Initially, I thought I'd make a rounded tail cap which would fit over the "flat" and give the car a sleeker look - I've changed my mind.  I decided that an altered "stock" look would be better since the forward angled rear panel has grown on me.  However, since I'm not going to run bumpers, I had to do something abut the gaping hole in the rear end.

This is what a stock Roadster looks like without the bumper - note the opening at the lower rear with a lip at its top. Thanks to Rob Beddington for letting me "borrow" this pic from his website, The Classic Fairlady Register .

 Here's what I envisioned in 3DMAX - larger taillights w/ LED units, tow-loop/jack-point nerfs, and a smooth, compound-curved roll-panel

The taillights will be a three piece design - a housing and bezel that will hold Peterson Piranha LED units.  These are sealed, with 39 LED's arranged in a circular pattern.  Will use reds on bottom, ambers on top.  The new housings will be 4.5" in diameter and will look like the stock ones on steroids...which will fit nicely on the fatter rear-end created by widening the rear quarters. 


So, I made a wooden template that matched the curves / bends at each end, cut a piece of sheet metal, and started to beat on it.  The easy way to form a compound curved panel would be to use an english wheel - I don't have one of those - so the alternative is to use a combination of hammers and a leather mallet.  The hammers stretch or form, while the mallet lets you shrink.

First I cut off the lip, then stripped the paint - AND bondo.  Evidently the car was hit in the butt-end at some point, and the rear-panel was pretty buggered.  I spent at least four evenings straightening it out with a combination of hammers, dollies, and a home-made shrinking disk. ( for more info on shrinking disks go to Metalmeet )  Then I trimmed the top layer, cutting only through the rear-panel, exposing part of the flange on the truck panel to give me a shelf for the roll pan to be welded to

With the roll-pan in place, the forward angled ( speed-implied) rear-panel is retained, but I also attain a somewhat rounded overall look.  There's still a bit of hammer and dolly work to be done to smooth it the rest of the way.

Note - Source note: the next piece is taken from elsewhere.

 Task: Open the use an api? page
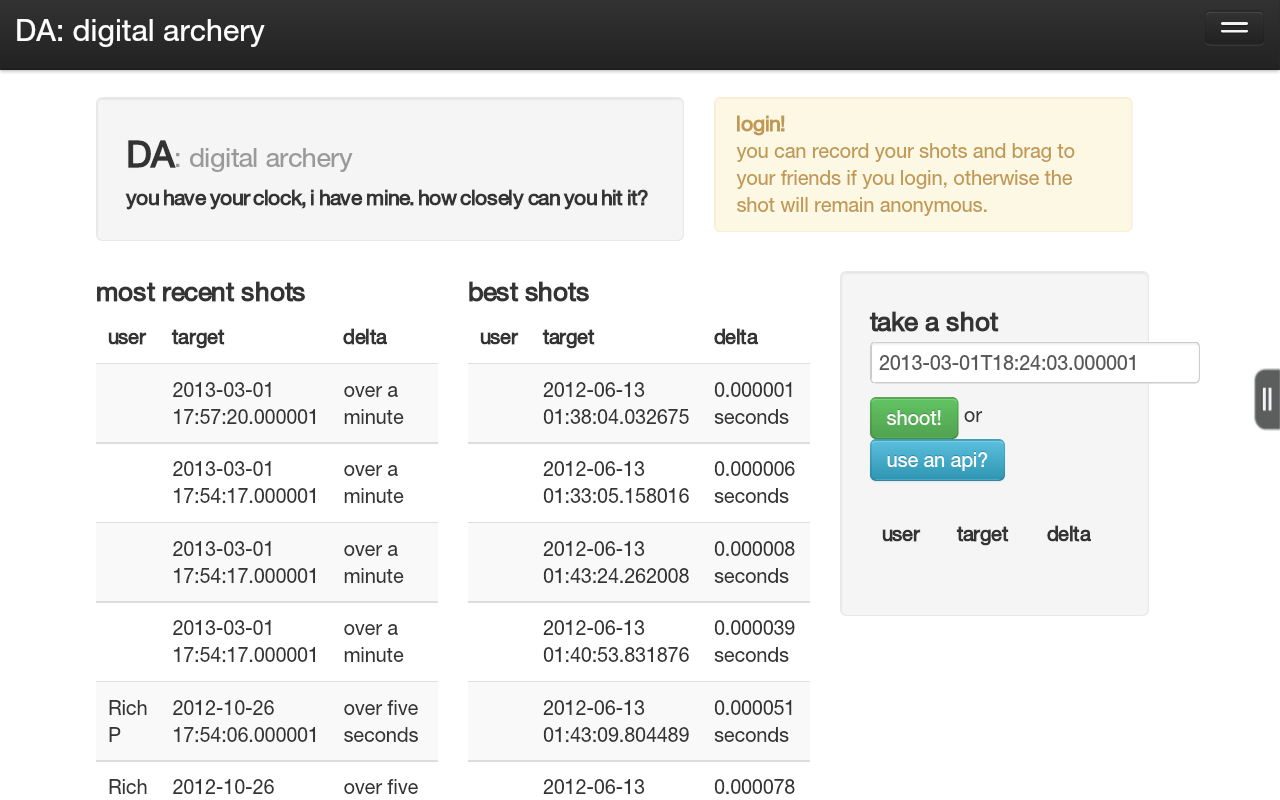click(937, 460)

I found some information on how to both motorize a bead-roller Metalshapers .  Motorizing involved buying a 6 rpm Dayton universal gear-motor on Ebay, getting some sprockets and foot pedal from Grainger, cutting a length of bicycle chain, and fabbing / welding on a motor bracket.  I know the wiring should be in a metal box, etc., but I'll get to that in the near future, yeah, that's it.....

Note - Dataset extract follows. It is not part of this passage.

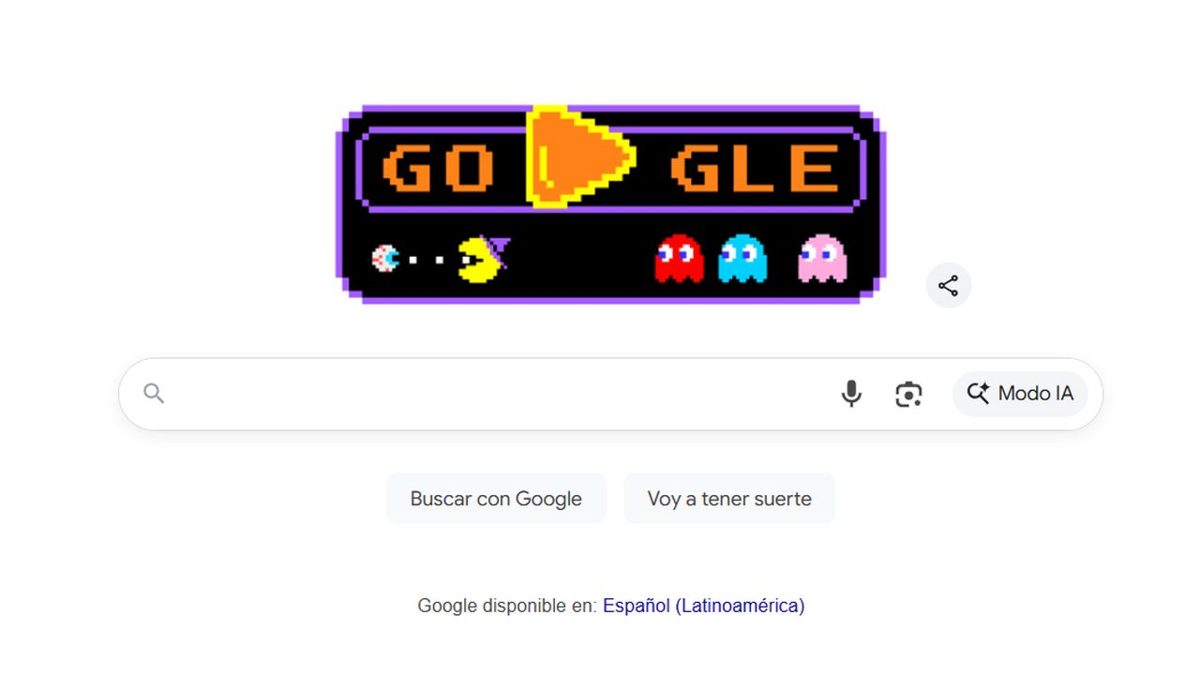1200x675 pixels.
Task: Click yellow Pac-Man wearing witch hat
Action: (x=484, y=259)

I also found info on how to make a "tipping roller" for my bead roller at Metalmeet.  Basically a thin v-shaped blade roller and a corresponding v-grooved anvil turned on the lathe.  I used an old v-belt sheeve for the starting point for the v-blade roller. 


This setup allows you to progressively tip, or bend, a return lip on a panel. ( note: crimps seen are not done before tipping - just put a test piece in the rollers for the photo)

The openings for the nerfs were boxed with a piece bent into a square "U", welded in, then trimmed to the outside curve.  For both strength and appearance, the roll-pan needed a return lip at the bottom. Since the pan has a large R. curve across the car, the lip needed to curve in a matching fashion. 


The easy way would be to use a shrinker, but I don't have one.  So I made a pair of tucking pliers by grinding over-under projections into the jaws of a pair of vise-grips.  Using them amounts to placing crimps along the lip at its outer edge to make it shorter than the inner edge, closest to the bend in the lip.  You can see the crimps in the bottom lip in the pics above.